» **What is needed**
Find the line with "Task: Click the" in the entries below, then reproduce it and every line after it down to and including the line with "The width and height of the screenshot is (984, 774).", exactly.

» **Records for the task**

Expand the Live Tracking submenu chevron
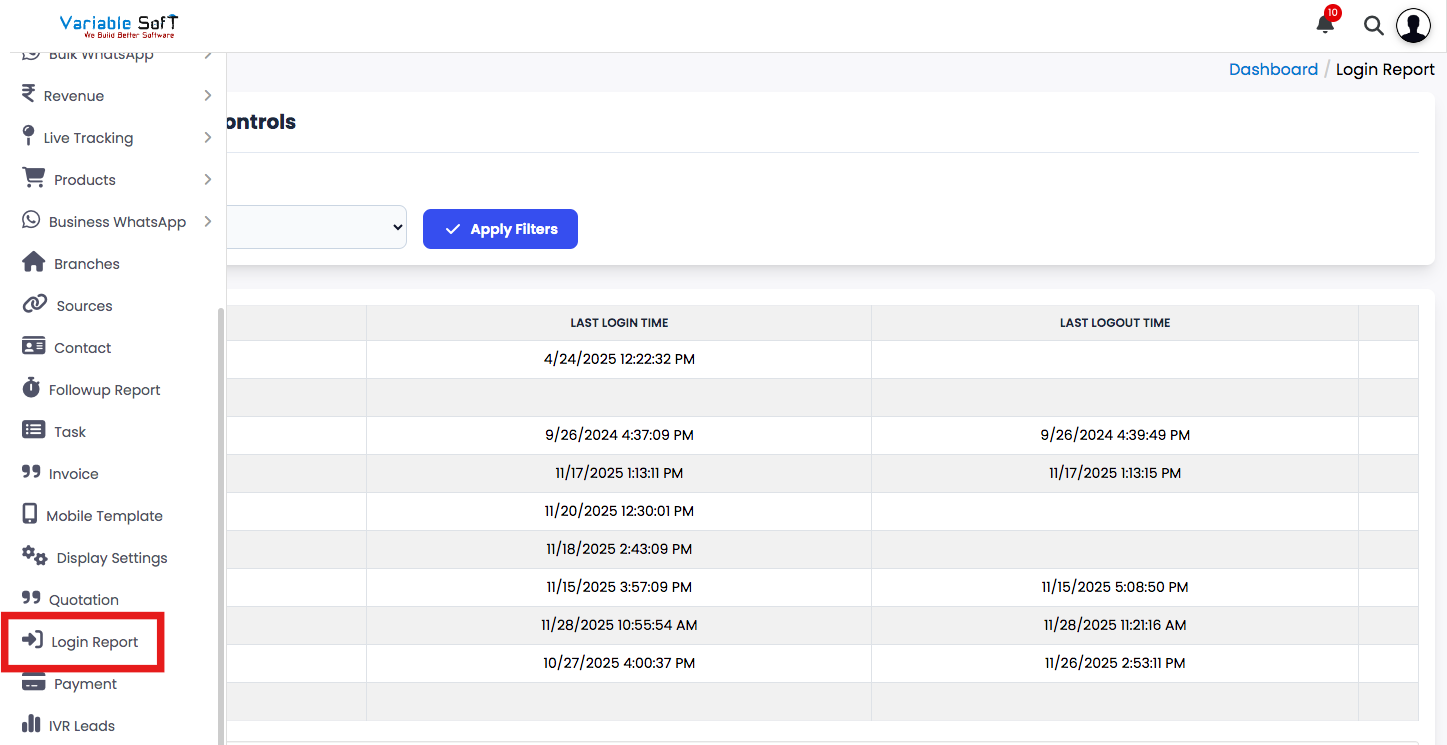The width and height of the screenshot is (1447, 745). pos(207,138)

---

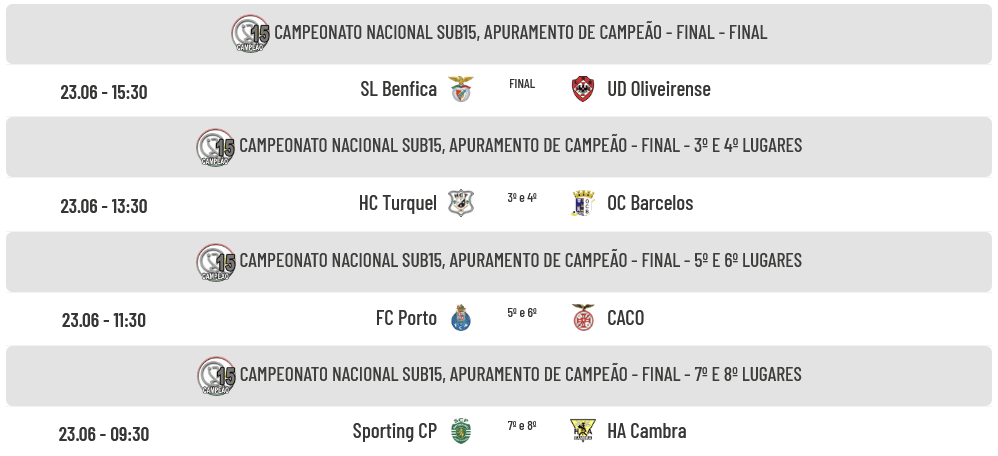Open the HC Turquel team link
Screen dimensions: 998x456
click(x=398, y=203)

* * *

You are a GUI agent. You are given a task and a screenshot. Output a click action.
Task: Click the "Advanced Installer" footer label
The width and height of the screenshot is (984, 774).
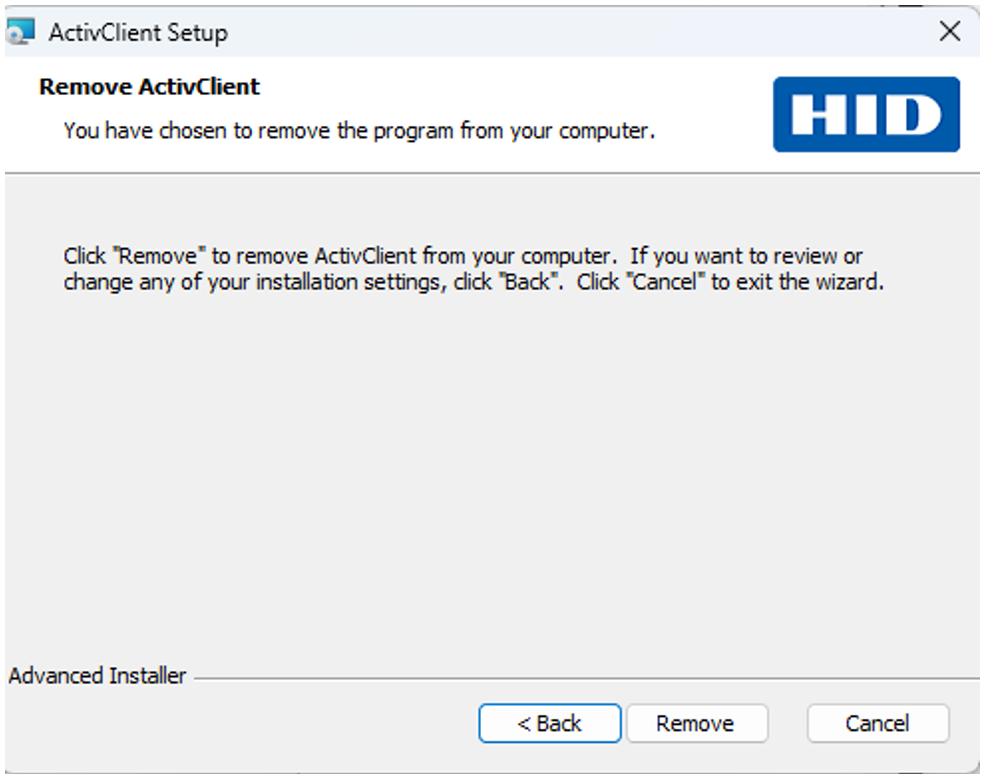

» **Result for this task**
Task: Click the "Advanced Installer" footer label
The width and height of the screenshot is (984, 774).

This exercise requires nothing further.